Come avete cambiato in questi anni il rapporto con il territorio? Un resort del resto è quasi una isola autonoma da tutto ciò che la circonda....
«Fatta questa premessa il nostro obiettivo è esattamente agli antipodi. Vorrei tanto che i nostri clienti stessero più in giro e meno in spiaggia. La nostra azienda cresce solo se il territorio ne beneficia. Vogliamo spingere i nostri clienti a visitare il territorio e non a rimanere dentro il resort, anche se ci stanno benissimo. Il nostro vero valore aggiunto sono i luoghi dell’interno, la loro gente, i loro prodotti. Come Delphina abbiamo introdotto una “selezione Delphina”, con prodotti locali che promuoviamo e facciamo conoscere ai nostri clienti, che bevono birra di Tertenia ad esempio. Oltre il 70 per cento del nostro food proviene da locali. Una percentuale che dobbiamo elevare ancora».
Uno dei temi emersi nei recenti “stati generali del turismo” di due settimane fa a Cagliari è quello legato alla carenza di personale, anche qualificato nel settore turistico. Vogliamo far crescere il settore ma ci troviamo con poco personale e con i vertici delle strutture quasi tutti non sardi. Secondo voi quali sono le cause le quali le possibili soluzioni.
«Non credo che la ragione di questa difficoltà, enorme e gravissima, sia una, semmai si tratta di concause che preoccupano: alcune sono superabili, ma altre no. Comincio con le prime; più che il reddito di cittadinanza, che certo non ha aiutato, credo che i nostri giovani siano stati colpiti in questi mesi come da uno shock emotivo post-covid. Lo testimonia l’elevato numero di chi è volontariamente uscito dal mercato del lavoro, o ha definitivamente cambiato settore. Ma poi c’è un altro aspetto, secondo me sottovalutato ma grave, perchè non ricomponibile: c’è una modifica demografica irreversibile a breve nei nostri territori: i giovani in Sardegna stanno diminuendo drammaticamente. Lo vediamo nei nostri paesi della Gallura. I giovani non è che se ne sono andati: è che non ce ne sono proprio più, e si tratta di un fenomeno che si vede in una sola generazione. Con queste premesse trovare collaboratori sarà sempre più difficile».

> **Dati memorizzati**:
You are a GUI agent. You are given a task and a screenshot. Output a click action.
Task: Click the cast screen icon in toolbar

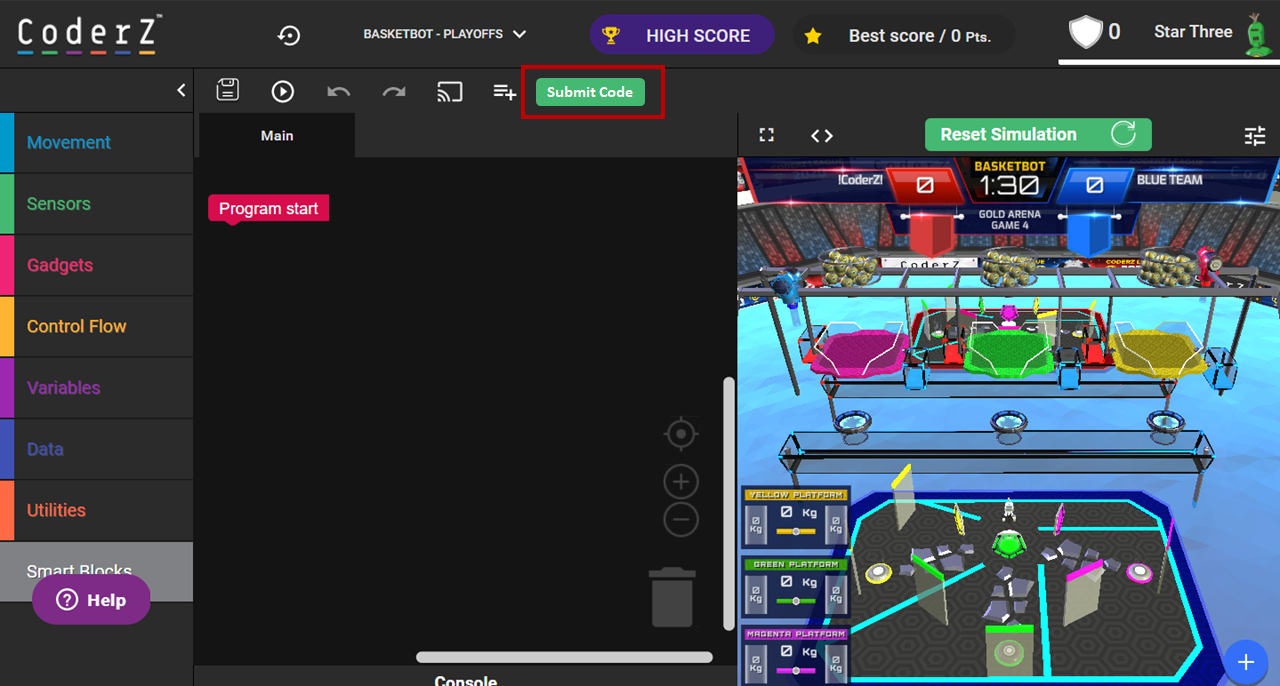pyautogui.click(x=450, y=91)
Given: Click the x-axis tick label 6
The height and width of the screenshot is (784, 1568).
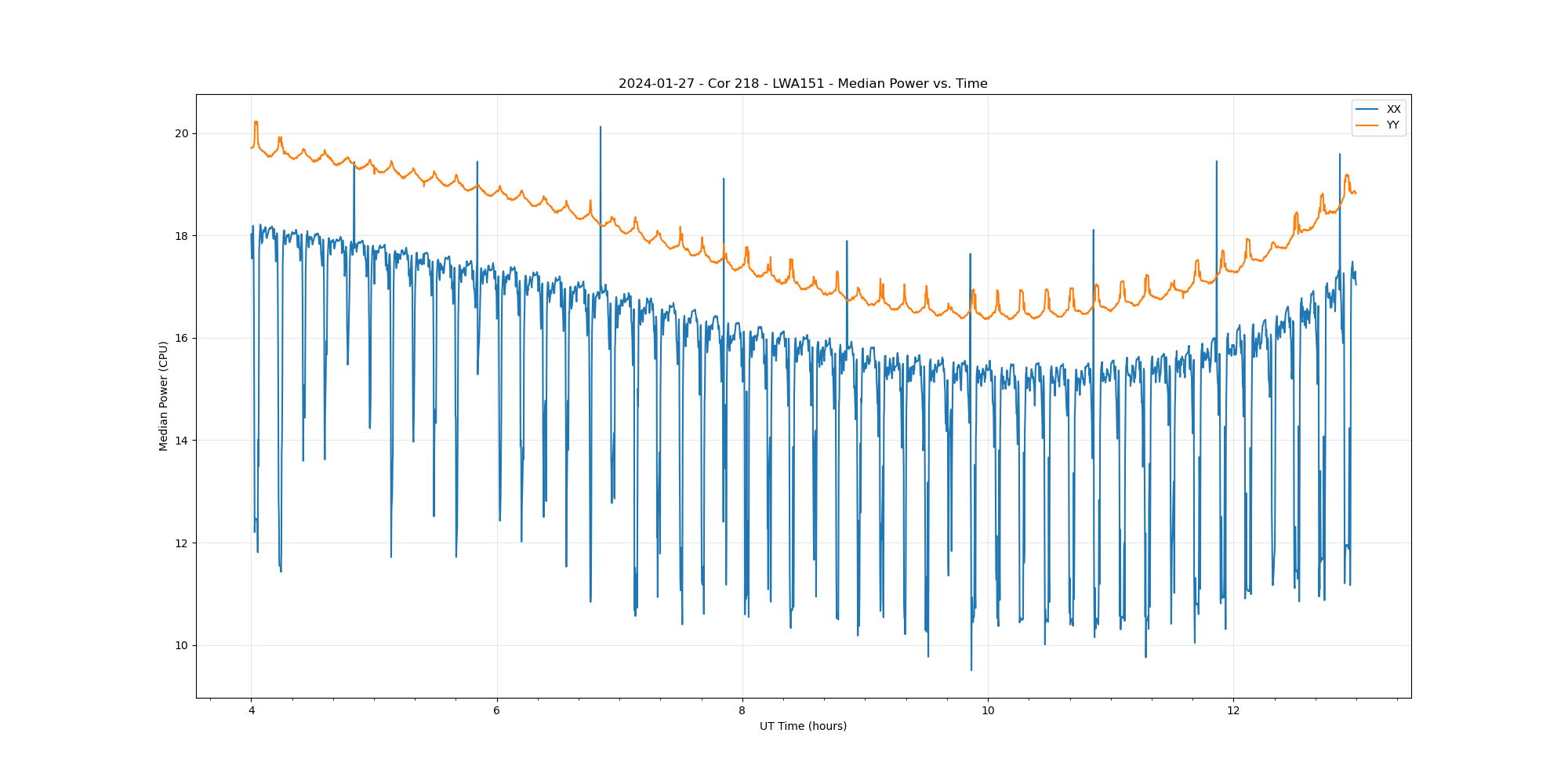Looking at the screenshot, I should [497, 711].
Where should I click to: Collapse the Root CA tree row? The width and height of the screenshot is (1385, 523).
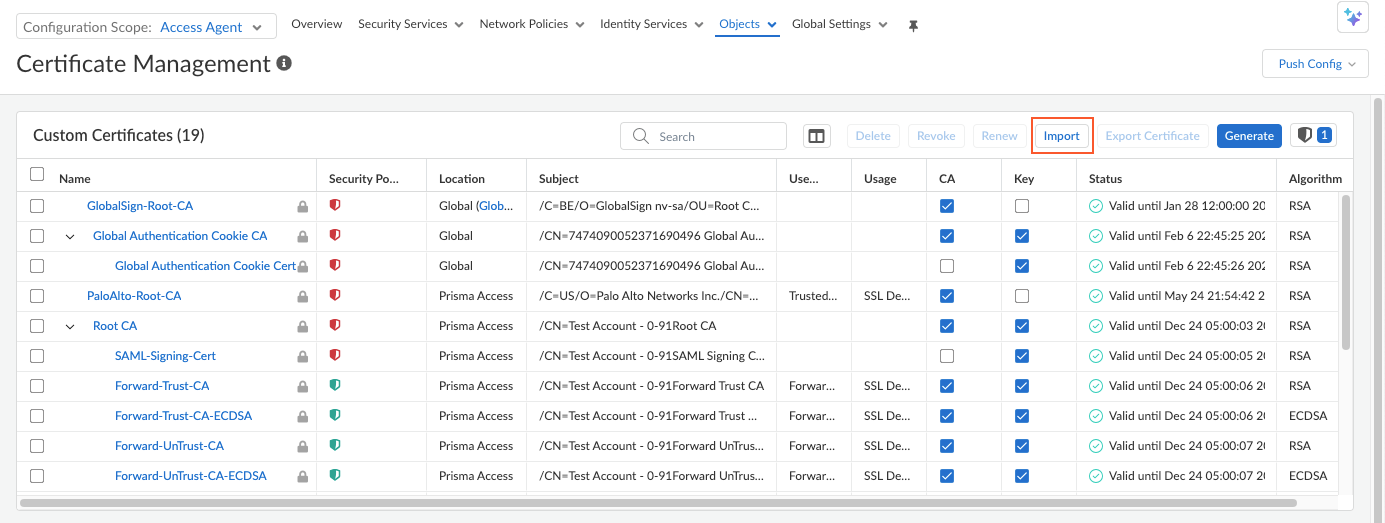[70, 326]
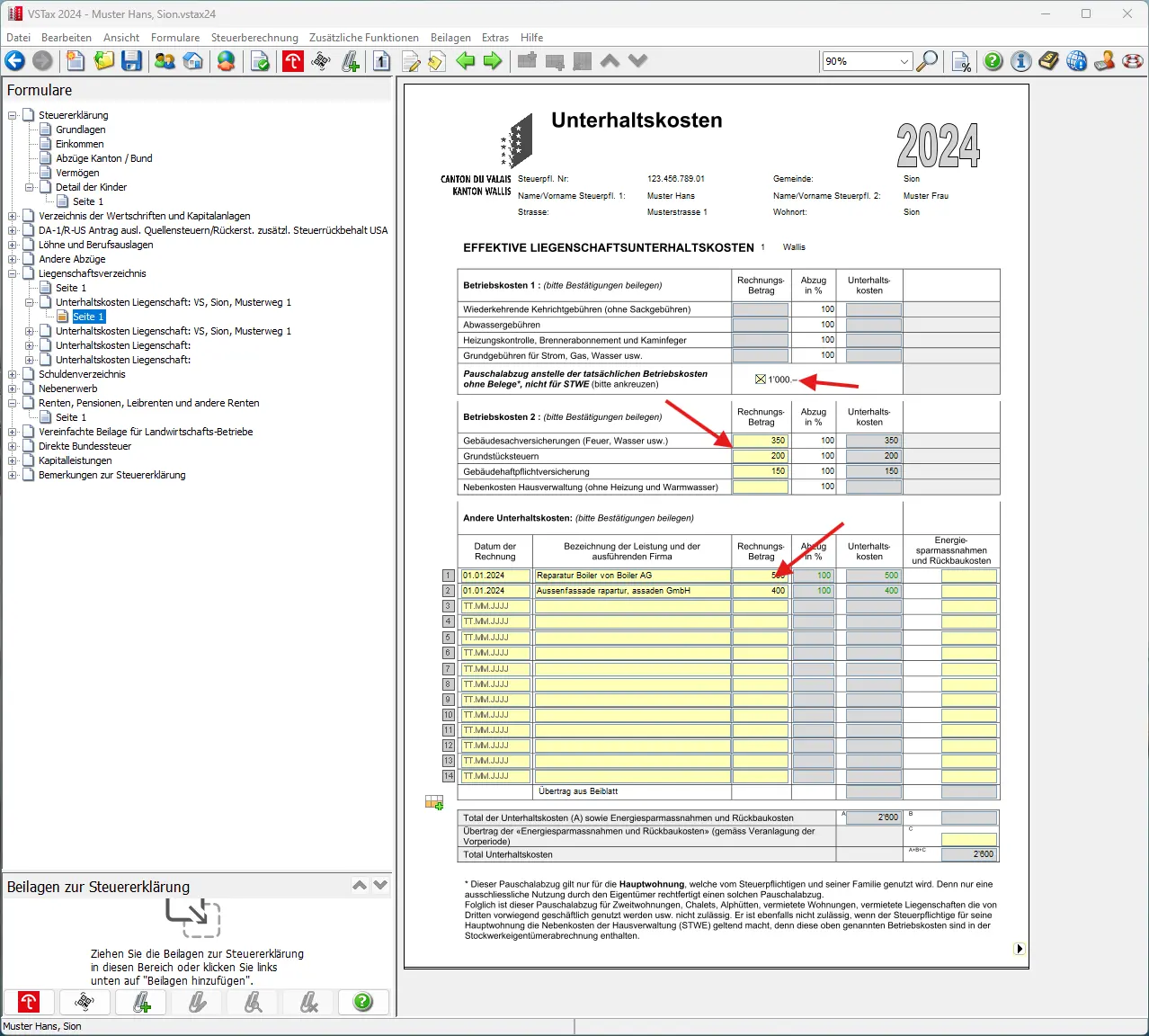Click the blue back navigation arrow
The image size is (1149, 1036).
[15, 61]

> **Esercizio 1**: Estrai dall'intervista sul turismo in Sardegna tutto il pezzo che va da "Uno dei temi" giù fino a "le possibili soluzioni.".
> **Esercizio 2**: Secondo l'intervista sul turismo in Sardegna, quanto del cibo dell'azienda arriva da fornitori locali?
> **Esercizio 3**: Prosegui l'intervista sul turismo in Sardegna dal punto in cui si ferma.

> **Risposta attesa 1**:
Uno dei temi emersi nei recenti “stati generali del turismo” di due settimane fa a Cagliari è quello legato alla carenza di personale, anche qualificato nel settore turistico. Vogliamo far crescere il settore ma ci troviamo con poco personale e con i vertici delle strutture quasi tutti non sardi. Secondo voi quali sono le cause le quali le possibili soluzioni.

> **Risposta attesa 2**: Oltre il 70 per cento.

> **Risposta attesa 3**:
E voi come avete fatto per arrivare a coprire i quasi mille dipendenti nei periodi di punta?
«A giugno abbiamo avuto qualche difficoltà nel trovare le persone giuste, poi li abbiamo trovati attraverso i canali tradizionali, agenzie comprese. Ma non è questo il nostro modo di operare. Tendiamo ad avere un turn-over molto basso, perchè puntiamo a fidelizzare il personale, riducendo i costi di formazione e mantenendo uno standard sicuro e già conosciuto. Non è sempre facile, ma è la nostra strada, che vogliamo continuare a percorrere».
Ultima riflessione sui vostri bilanci. Dal baratro del 2020 dovuto al lockdown con ricavi scesi a 26 milioni, rispetto ai 71 del 2019, siete risaliti nel 2021 a quasi 50 milioni. Una proporzione che si riflette anche nell’utile, negativo per 1,3 milioni nel 2020 rispetto ad un dato positivo di 2,6 nel 2019, e nel personale, dimezzato nel 2020 rispetto agli anni precedenti e oggi tornato quasi a valori standard. Il dato che emerge tra i tanti è il valore basso di oneri finanziari, rispetto ai ricavi.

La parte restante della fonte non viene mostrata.